Defendant the Pickaway County Soil and Water District (" Pickaway County" ), is an instrumentality of the State of Ohio and Pickaway County that shares office space with Natural Resources, and its employees are supervised by employees of Natural Resources. (Am. Compl. ¶ 3). Defendant Doug Kohli is an employee of Pickaway County and has served as a district technician in the offices of Pickaway County and Natural Resources. Mr. Kohli was responsible for supervising the projects at issue in this case. (Am. Compl. ¶ 4). Defendant Watershed Management, LLC (" Watershed" ) is an Ohio limited liability company that conducts business in Ohio, including Pickaway County. (Am. Compl. ¶ 5). Defendant Carl Hamman is an owner or manager of Watershed and made certain representations regarding the issue in this case. (Am. Compl. ¶ 6). Plaintiff Stew Farms seeks money damages and declaratory relief from the aforementioned Defendants based on the installation of grassed waterways for a previous owner, John Neff, by Defendant Watershed.

In 2008, Stew Farm purchased its farm from John Neff. Mr. Neff began experiencing drainage and erosion problems on the Farm after a township road project in 2005 altered the flow of the water in the area. Mr. Neff discussed the issue with the Pickaway County Engineer and the Township Trustees, and Mr. Kohli. Kohli suggested the construction of two grass waterways on the Fram to prevent further erosion of the Farm. Kohli had explained that Neff could receive federal funding for up to 90 percent of the cost of construction as well as rental fees for maintaining the land in a conservation use. Neff and Watershed Management entered into an oral contract whereby Watershed Management agreed to charge Neff the same amount as Neff would be reimbursed from the federal government for installing the waterways, plus any additional fees for extra materials or required work. Kohli designed the waterways and Watershed Management finished the work.

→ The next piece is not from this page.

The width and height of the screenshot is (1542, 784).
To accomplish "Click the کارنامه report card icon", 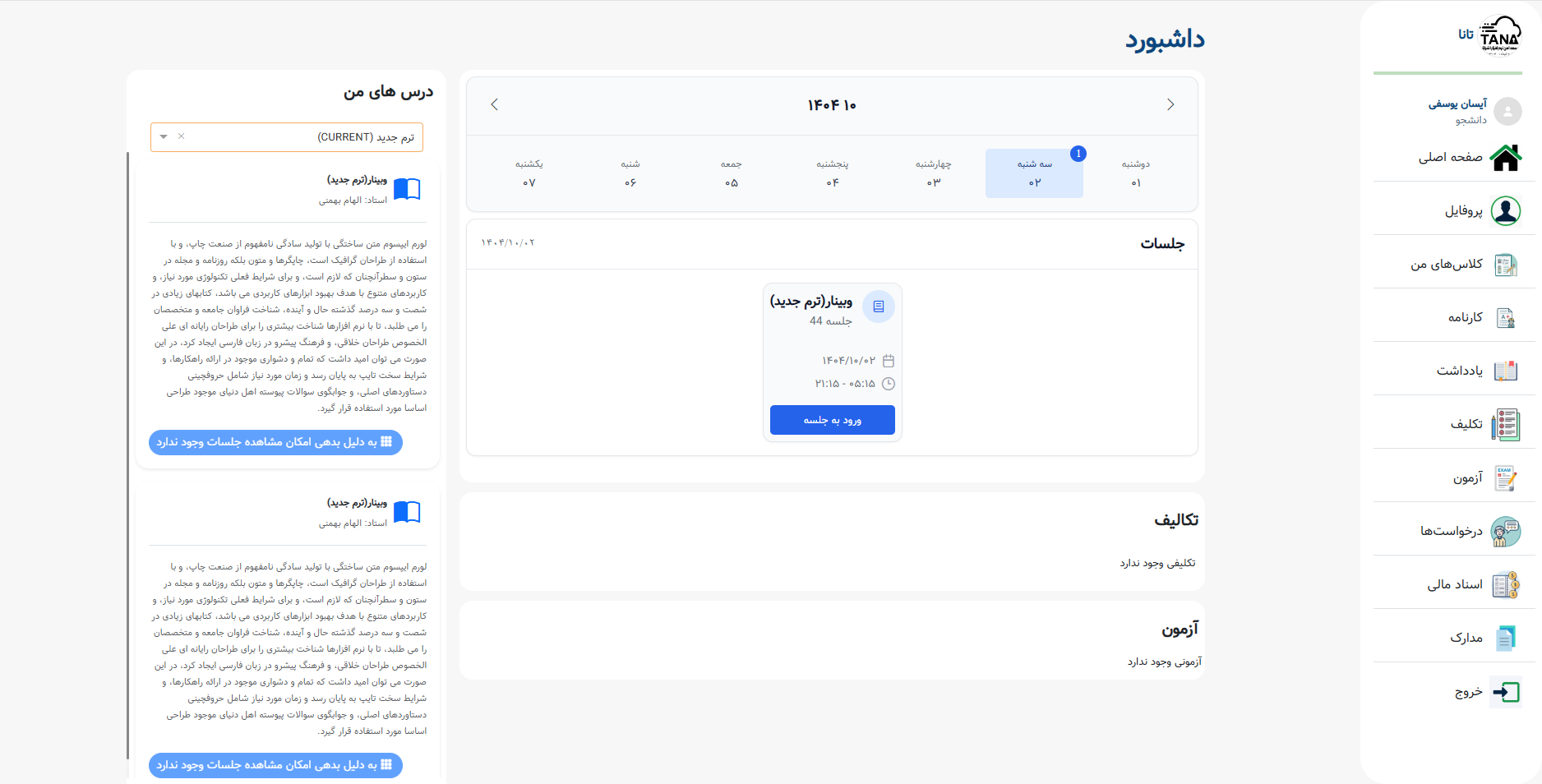I will click(1505, 318).
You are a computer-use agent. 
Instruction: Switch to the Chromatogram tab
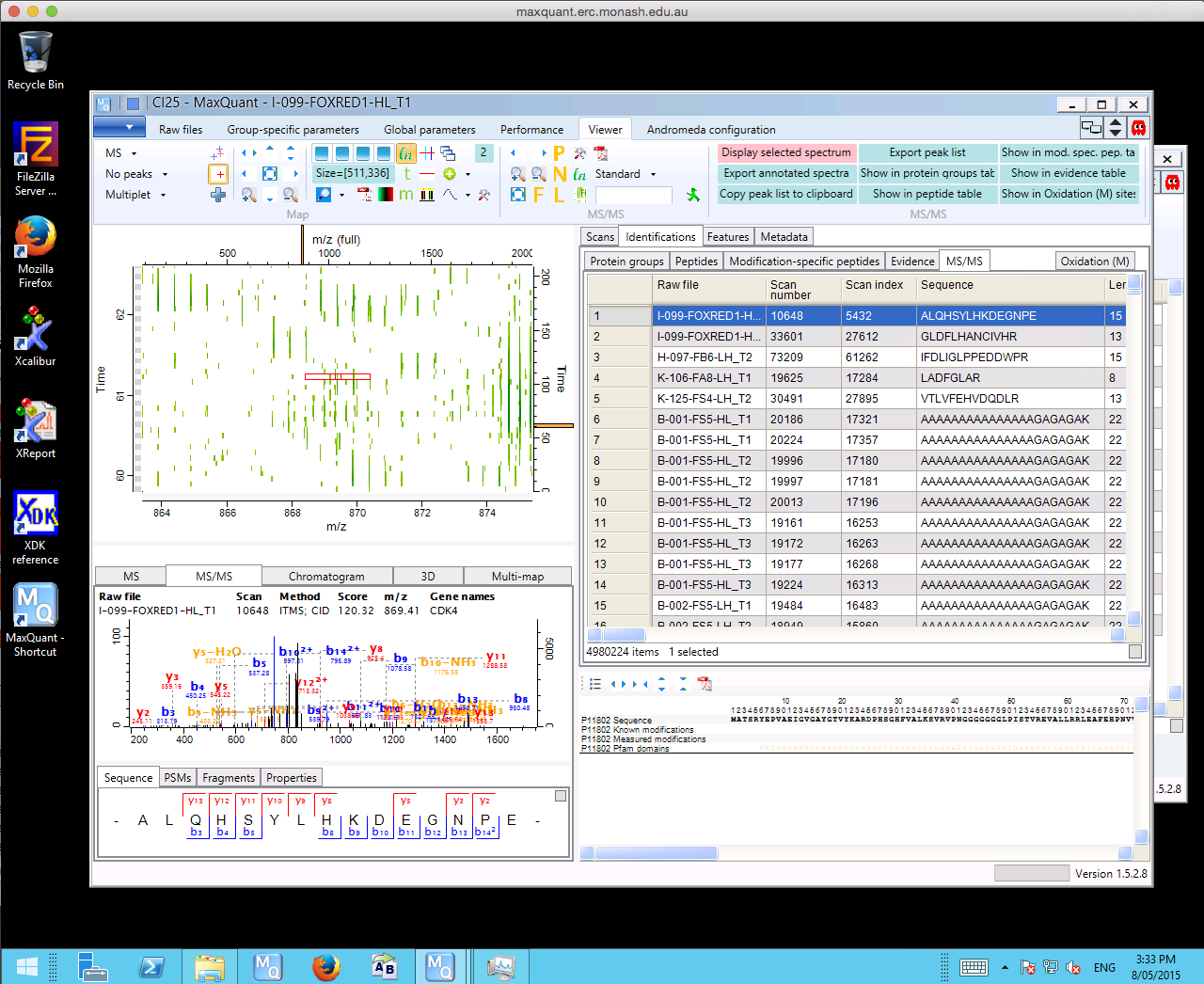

Kohli examined the waterways and certified they were constructed as designed and working properly. Kohli forwarded his plans and certification to Defendant Natural Resources, which agreed with Kohli's assessments and certified that the waterways were satisfactorily completed so that Neff could receive federal reimbursement. See Watershed Mgmt. LLC v. Neff, 2012 Ohio 1020, 2012 WL 832829, ** 1--2.

Neff also certified that the waterways had been constructed as designed and requested federal reimbursement. Federal reimbursement was approved and the funds were paid to Neff. But Neff did not pay his bill to Watershed, believing there was a lip, or ridge, along the edge of the grassed waterways that prevented his fields from draining. In April 2009, Watershed filed a breach of contract action against Neff in the Court of Common Pleas in Pickaway County since Neff had not paid for the work. 2012 Ohio 1020, Id . at *2; Watershed Mgmt. LLC. v. Neff, 2009-CI-0188 (Ex. A, LLC Trial Ct. Docket Sheet). In May 2009, Neff counterclaimed for breach of contract and breach of warranty. Id . Neff failed to present any evidence of damages due to the waterways he claimed were defective, so the court granted summary judgment to Watershed on Neff's counterclaims. The court of appeals affirmed the trial court's judgment for Watershed Management on Neff's counterclaims.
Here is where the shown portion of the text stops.